Saved data entries:

┌──

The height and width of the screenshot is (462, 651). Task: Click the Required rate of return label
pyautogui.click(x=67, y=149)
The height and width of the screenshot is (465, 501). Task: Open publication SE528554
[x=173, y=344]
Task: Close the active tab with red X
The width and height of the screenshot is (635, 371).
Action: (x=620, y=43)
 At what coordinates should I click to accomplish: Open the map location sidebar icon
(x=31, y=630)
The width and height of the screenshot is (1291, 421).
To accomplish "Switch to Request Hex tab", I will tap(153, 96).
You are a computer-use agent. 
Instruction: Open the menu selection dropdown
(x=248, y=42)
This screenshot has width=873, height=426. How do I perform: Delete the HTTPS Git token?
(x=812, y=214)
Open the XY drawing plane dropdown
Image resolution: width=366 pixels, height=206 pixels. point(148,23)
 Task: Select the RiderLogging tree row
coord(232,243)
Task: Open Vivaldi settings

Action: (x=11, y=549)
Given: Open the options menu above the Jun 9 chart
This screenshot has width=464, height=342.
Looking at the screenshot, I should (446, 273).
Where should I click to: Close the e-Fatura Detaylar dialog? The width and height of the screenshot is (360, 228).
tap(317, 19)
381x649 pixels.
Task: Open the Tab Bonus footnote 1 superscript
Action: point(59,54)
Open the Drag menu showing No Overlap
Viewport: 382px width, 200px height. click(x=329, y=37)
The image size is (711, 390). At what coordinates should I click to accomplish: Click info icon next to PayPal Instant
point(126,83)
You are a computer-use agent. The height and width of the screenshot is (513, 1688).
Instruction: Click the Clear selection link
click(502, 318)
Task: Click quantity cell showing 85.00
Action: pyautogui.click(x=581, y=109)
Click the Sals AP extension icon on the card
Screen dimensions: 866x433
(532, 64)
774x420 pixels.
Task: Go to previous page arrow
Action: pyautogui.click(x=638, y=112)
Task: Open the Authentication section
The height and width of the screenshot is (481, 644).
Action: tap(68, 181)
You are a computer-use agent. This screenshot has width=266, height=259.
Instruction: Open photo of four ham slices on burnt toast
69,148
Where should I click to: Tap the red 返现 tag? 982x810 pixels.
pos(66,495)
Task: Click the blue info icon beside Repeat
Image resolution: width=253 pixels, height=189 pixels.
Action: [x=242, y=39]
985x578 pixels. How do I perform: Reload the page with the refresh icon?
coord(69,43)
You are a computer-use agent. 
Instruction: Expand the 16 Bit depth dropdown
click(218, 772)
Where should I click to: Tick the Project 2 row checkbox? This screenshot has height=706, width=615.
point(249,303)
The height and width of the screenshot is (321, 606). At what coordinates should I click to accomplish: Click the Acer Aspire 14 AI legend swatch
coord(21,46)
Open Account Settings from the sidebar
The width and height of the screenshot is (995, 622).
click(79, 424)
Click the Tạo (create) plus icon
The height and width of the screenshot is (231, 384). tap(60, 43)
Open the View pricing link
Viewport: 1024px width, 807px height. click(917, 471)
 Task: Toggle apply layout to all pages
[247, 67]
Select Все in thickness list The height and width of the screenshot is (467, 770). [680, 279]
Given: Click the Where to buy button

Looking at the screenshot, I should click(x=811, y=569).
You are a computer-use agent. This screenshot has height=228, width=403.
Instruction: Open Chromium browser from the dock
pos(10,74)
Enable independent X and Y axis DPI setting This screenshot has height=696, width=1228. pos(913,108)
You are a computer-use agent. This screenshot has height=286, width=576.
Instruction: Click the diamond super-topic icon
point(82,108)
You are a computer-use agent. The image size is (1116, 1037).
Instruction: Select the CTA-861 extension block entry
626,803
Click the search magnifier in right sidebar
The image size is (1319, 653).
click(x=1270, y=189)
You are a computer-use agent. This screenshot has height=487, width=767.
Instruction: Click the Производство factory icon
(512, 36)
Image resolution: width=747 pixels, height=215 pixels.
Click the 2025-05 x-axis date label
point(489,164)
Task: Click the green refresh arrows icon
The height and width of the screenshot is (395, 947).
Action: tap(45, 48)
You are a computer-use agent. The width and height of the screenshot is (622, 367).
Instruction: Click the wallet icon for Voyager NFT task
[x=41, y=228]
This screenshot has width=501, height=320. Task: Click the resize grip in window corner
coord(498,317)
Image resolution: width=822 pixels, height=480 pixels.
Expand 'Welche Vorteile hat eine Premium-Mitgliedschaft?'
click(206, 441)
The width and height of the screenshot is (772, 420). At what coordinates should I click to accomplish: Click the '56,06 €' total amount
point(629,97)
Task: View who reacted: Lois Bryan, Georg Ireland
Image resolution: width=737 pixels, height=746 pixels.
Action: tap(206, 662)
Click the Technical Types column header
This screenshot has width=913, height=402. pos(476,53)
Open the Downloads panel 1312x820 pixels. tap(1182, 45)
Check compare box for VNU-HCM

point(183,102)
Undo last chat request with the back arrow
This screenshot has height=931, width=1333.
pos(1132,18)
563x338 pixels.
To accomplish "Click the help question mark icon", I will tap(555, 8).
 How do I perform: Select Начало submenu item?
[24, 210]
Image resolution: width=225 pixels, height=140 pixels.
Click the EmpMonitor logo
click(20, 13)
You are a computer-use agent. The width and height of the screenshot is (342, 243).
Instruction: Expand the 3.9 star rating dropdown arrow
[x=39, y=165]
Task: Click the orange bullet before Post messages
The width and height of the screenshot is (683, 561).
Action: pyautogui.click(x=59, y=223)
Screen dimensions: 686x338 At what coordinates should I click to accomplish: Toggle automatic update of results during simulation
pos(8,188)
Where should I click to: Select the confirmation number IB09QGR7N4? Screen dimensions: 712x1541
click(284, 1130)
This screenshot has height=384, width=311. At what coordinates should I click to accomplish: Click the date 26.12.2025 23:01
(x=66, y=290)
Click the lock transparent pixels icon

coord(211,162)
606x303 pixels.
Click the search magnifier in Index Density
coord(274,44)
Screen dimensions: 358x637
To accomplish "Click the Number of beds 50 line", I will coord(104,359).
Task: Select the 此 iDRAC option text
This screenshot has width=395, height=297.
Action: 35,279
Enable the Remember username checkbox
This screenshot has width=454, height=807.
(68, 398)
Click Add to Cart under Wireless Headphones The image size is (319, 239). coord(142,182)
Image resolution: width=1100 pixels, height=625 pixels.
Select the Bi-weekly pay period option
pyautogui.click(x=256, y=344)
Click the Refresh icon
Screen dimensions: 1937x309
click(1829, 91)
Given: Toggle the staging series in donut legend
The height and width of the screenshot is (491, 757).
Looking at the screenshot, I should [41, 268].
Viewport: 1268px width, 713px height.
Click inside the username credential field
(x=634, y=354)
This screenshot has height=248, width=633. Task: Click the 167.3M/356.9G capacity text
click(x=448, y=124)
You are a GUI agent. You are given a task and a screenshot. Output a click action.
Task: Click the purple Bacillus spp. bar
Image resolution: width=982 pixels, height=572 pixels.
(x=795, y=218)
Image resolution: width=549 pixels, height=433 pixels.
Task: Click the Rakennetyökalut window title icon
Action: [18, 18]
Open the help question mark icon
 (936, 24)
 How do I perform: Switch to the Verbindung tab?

└──

TASK STATEMENT:
Output every record above in full, exactly as it reads.

YOUR RESPONSE:
The height and width of the screenshot is (462, 651). Task: Click the Required rate of return label
pyautogui.click(x=67, y=149)
The height and width of the screenshot is (465, 501). Task: Open publication SE528554
[x=173, y=344]
Task: Close the active tab with red X
The width and height of the screenshot is (635, 371).
Action: (x=620, y=43)
 At what coordinates should I click to accomplish: Open the map location sidebar icon
(x=31, y=630)
The width and height of the screenshot is (1291, 421).
To accomplish "Switch to Request Hex tab", I will tap(153, 96).
You are a computer-use agent. 
Instruction: Open the menu selection dropdown
(x=248, y=42)
This screenshot has width=873, height=426. How do I perform: Delete the HTTPS Git token?
(x=812, y=214)
Open the XY drawing plane dropdown
Image resolution: width=366 pixels, height=206 pixels. point(148,23)
 Task: Select the RiderLogging tree row
coord(232,243)
Task: Open Vivaldi settings

Action: (x=11, y=549)
Given: Open the options menu above the Jun 9 chart
This screenshot has width=464, height=342.
Looking at the screenshot, I should (446, 273).
Where should I click to: Close the e-Fatura Detaylar dialog? The width and height of the screenshot is (360, 228).
tap(317, 19)
381x649 pixels.
Task: Open the Tab Bonus footnote 1 superscript
Action: point(59,54)
Open the Drag menu showing No Overlap
Viewport: 382px width, 200px height. click(x=329, y=37)
The image size is (711, 390). At what coordinates should I click to accomplish: Click info icon next to PayPal Instant
point(126,83)
You are a computer-use agent. The height and width of the screenshot is (513, 1688).
Instruction: Click the Clear selection link
click(502, 318)
Task: Click quantity cell showing 85.00
Action: pyautogui.click(x=581, y=109)
Click the Sals AP extension icon on the card
Screen dimensions: 866x433
(532, 64)
774x420 pixels.
Task: Go to previous page arrow
Action: pyautogui.click(x=638, y=112)
Task: Open the Authentication section
The height and width of the screenshot is (481, 644).
Action: tap(68, 181)
You are a computer-use agent. This screenshot has width=266, height=259.
Instruction: Open photo of four ham slices on burnt toast
69,148
Where should I click to: Tap the red 返现 tag? 982x810 pixels.
pos(66,495)
Task: Click the blue info icon beside Repeat
Image resolution: width=253 pixels, height=189 pixels.
Action: [x=242, y=39]
985x578 pixels. How do I perform: Reload the page with the refresh icon?
coord(69,43)
You are a computer-use agent. 
Instruction: Expand the 16 Bit depth dropdown
click(218, 772)
Where should I click to: Tick the Project 2 row checkbox? This screenshot has height=706, width=615.
point(249,303)
The height and width of the screenshot is (321, 606). At what coordinates should I click to accomplish: Click the Acer Aspire 14 AI legend swatch
coord(21,46)
Open Account Settings from the sidebar
The width and height of the screenshot is (995, 622).
click(79, 424)
Click the Tạo (create) plus icon
The height and width of the screenshot is (231, 384). tap(60, 43)
Open the View pricing link
Viewport: 1024px width, 807px height. click(917, 471)
 Task: Toggle apply layout to all pages
[247, 67]
Select Все in thickness list The height and width of the screenshot is (467, 770). [680, 279]
Given: Click the Where to buy button

Looking at the screenshot, I should click(x=811, y=569).
You are a computer-use agent. This screenshot has height=228, width=403.
Instruction: Open Chromium browser from the dock
pos(10,74)
Enable independent X and Y axis DPI setting This screenshot has height=696, width=1228. pos(913,108)
You are a computer-use agent. This screenshot has height=286, width=576.
Instruction: Click the diamond super-topic icon
point(82,108)
You are a computer-use agent. The image size is (1116, 1037).
Instruction: Select the CTA-861 extension block entry
626,803
Click the search magnifier in right sidebar
The image size is (1319, 653).
click(x=1270, y=189)
You are a computer-use agent. This screenshot has height=487, width=767.
Instruction: Click the Производство factory icon
(512, 36)
Image resolution: width=747 pixels, height=215 pixels.
Click the 2025-05 x-axis date label
point(489,164)
Task: Click the green refresh arrows icon
The height and width of the screenshot is (395, 947).
Action: tap(45, 48)
You are a computer-use agent. The width and height of the screenshot is (622, 367).
Instruction: Click the wallet icon for Voyager NFT task
[x=41, y=228]
This screenshot has width=501, height=320. Task: Click the resize grip in window corner
coord(498,317)
Image resolution: width=822 pixels, height=480 pixels.
Expand 'Welche Vorteile hat eine Premium-Mitgliedschaft?'
click(206, 441)
The width and height of the screenshot is (772, 420). At what coordinates should I click to accomplish: Click the '56,06 €' total amount
point(629,97)
Task: View who reacted: Lois Bryan, Georg Ireland
Image resolution: width=737 pixels, height=746 pixels.
Action: tap(206, 662)
Click the Technical Types column header
This screenshot has width=913, height=402. pos(476,53)
Open the Downloads panel 1312x820 pixels. tap(1182, 45)
Check compare box for VNU-HCM

point(183,102)
Undo last chat request with the back arrow
This screenshot has height=931, width=1333.
pos(1132,18)
563x338 pixels.
To accomplish "Click the help question mark icon", I will tap(555, 8).
 How do I perform: Select Начало submenu item?
[24, 210]
Image resolution: width=225 pixels, height=140 pixels.
Click the EmpMonitor logo
click(20, 13)
You are a computer-use agent. The width and height of the screenshot is (342, 243).
Instruction: Expand the 3.9 star rating dropdown arrow
[x=39, y=165]
Task: Click the orange bullet before Post messages
The width and height of the screenshot is (683, 561).
Action: pyautogui.click(x=59, y=223)
Screen dimensions: 686x338 At what coordinates should I click to accomplish: Toggle automatic update of results during simulation
pos(8,188)
Where should I click to: Select the confirmation number IB09QGR7N4? Screen dimensions: 712x1541
click(284, 1130)
This screenshot has height=384, width=311. At what coordinates should I click to accomplish: Click the date 26.12.2025 23:01
(x=66, y=290)
Click the lock transparent pixels icon

coord(211,162)
606x303 pixels.
Click the search magnifier in Index Density
coord(274,44)
Screen dimensions: 358x637
To accomplish "Click the Number of beds 50 line", I will coord(104,359).
Task: Select the 此 iDRAC option text
This screenshot has width=395, height=297.
Action: 35,279
Enable the Remember username checkbox
This screenshot has width=454, height=807.
(68, 398)
Click Add to Cart under Wireless Headphones The image size is (319, 239). coord(142,182)
Image resolution: width=1100 pixels, height=625 pixels.
Select the Bi-weekly pay period option
pyautogui.click(x=256, y=344)
Click the Refresh icon
Screen dimensions: 1937x309
click(1829, 91)
Given: Toggle the staging series in donut legend
The height and width of the screenshot is (491, 757).
Looking at the screenshot, I should [41, 268].
Viewport: 1268px width, 713px height.
Click inside the username credential field
(x=634, y=354)
This screenshot has height=248, width=633. Task: Click the 167.3M/356.9G capacity text
click(x=448, y=124)
You are a GUI agent. You are given a task and a screenshot. Output a click action.
Task: Click the purple Bacillus spp. bar
Image resolution: width=982 pixels, height=572 pixels.
(x=795, y=218)
Image resolution: width=549 pixels, height=433 pixels.
Task: Click the Rakennetyökalut window title icon
Action: [18, 18]
Open the help question mark icon
 (936, 24)
 How do I perform: Switch to the Verbindung tab?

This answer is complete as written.